Plagued by back issues at the end of spring training, the former Quincy University first baseman didn't play his first official game of the summer until July 8, then suited up for four different teams within the Toronto Blue Jays organization. His season ended at the beginning of September with Midwest League Player of the Week honors and a stretch in which few pitchers could get him out.
It changed his perspective entirely.
"I'd get two hits, and I was antsy to get back up to the plate," Jacob said. "I hadn't really had that all year where I really wanted to get back up to the plate."
That's because his season had been a roller coaster from the start.
"There were times I was really down on baseball," Jacob said. "I started questioning things. It's really up and down emotionally. Then you have that outburst and you're like, ‘I can do this. I can do this.' It's a challenge to stay positive through it all."
When your season gets delayed twice, staying positive isn't easy.
Jacob worked out at the Blue Jays' spring training facility in Dunedin, Fla., until the end of May when he was expecting to be sent to the Vancouver Canadians, the Class A short season affiliate in the Northwest League. However, on May 26, Jacob tweaked his back and his departure was delayed until June 11.
Just before that flight, during a weight-lifting session, Jacob aggravated the back pain. It meant another delay.
"Before you know it, it's a month into the season before I'm even getting called up there," Jacob said.
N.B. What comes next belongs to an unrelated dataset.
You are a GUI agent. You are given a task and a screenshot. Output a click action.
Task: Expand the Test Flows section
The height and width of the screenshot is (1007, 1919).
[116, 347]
After stops in Bluefield (rookie league) and Buffalo (Triple-A) for a game apiece, Jacob reached Vancouver and started off with a bang, hitting a grand slam in his first game. He spent 23 games with the Canadians, hitting .267 with four home runs and 22 RBIs before being promoted to the Class A Lansing Lugnuts.
"I struggled at first because I didn't see it as much of a promotion," Jacob said. "Vancouver was already in the playoffs, and Lansing was one of our worst teams in the organization, and they were already eliminated at the time. So it was like they were throwing me there and letting me finish the season.
"Once I got over that, I told myself, ‘See it as a promotion and see what you can do.'"
It took a week or so for that to happen.
Jacob went 1 for 19 in his first five games with the Lugnuts and felt completely out of sync.
"I wasn't even making solid contact," Jacob said. "I had to go back to the basics and hit off a tee in the cage before a game just to feel that solid contact."
Three consecutive games with singles turned things around.
"I had a couple hits fall through, and before you know it, you have 10 or 11 hits in a six-game span," Jacob said.
That's when things got rolling. He went on a 10-game hit streak, collected at least one hit in 12 of his final 14 games and had two or more hits in eight of those. He finished the year hitting .288 at Lansing and .274 overall.
"I only played an official 43 games," Jacob said. "Behind the scenes, I played 60 or 70 games that didn't matter toward your stats. I played a lot of baseball this year. It is an absolute grind."
Even so, he came away wanting to be prepared once spring training 2018 rolls around.
"Always stick to it," Jacob said. "It's a long year, and I've never been one to look at stats. I looked up and could see I was hitting .025 or whatever it was, but you have to realize there's a lot of baseball to be played and you can't just look at stats.
"You just keep performing the best you can."
In the end, Jacob once again showed he can hit at a high level.
"I really don't want it to end," he said. "I wanted to go up to the plate every time. I'll be ready to regain that feeling again."